Ajata "AJ" Mediratta is an American investor who has worked in financial markets, particularly in fixed income emerging markets and in sovereign debt restructurings. He is a president at Greylock Capital Management, LLC (Greylock Capital), an alternative asset investment adviser. Mediratta is active in Greylock Capital's investment activity and debt restructuring efforts globally.

==Early life==

Mediratta was born in Buffalo, New York and spent his childhood in Huntington, New York. He has a brother and 2 sisters, one of whom is his twin. He graduated from the Choate Rosemary Hall school and subsequently enrolled at Williams College, where he completed a Bachelor of Arts degree in economics. He went on to earn an MBA in Finance and International Business from Columbia Business School. Mediratta received his CFA Charter in 1995.

_Dataset extract_:
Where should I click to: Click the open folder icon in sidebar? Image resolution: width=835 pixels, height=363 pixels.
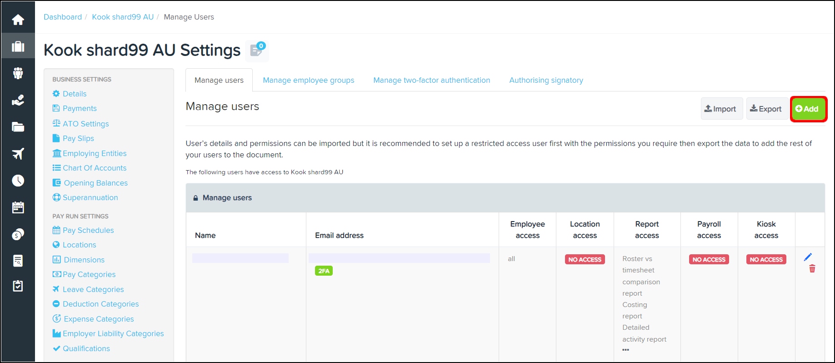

_Exercise requirements_:
List every school or college that the text about Ajata Mediratta says he attended.

_Solution to the exercise_:
- Choate Rosemary Hall
- Williams College
- Columbia Business School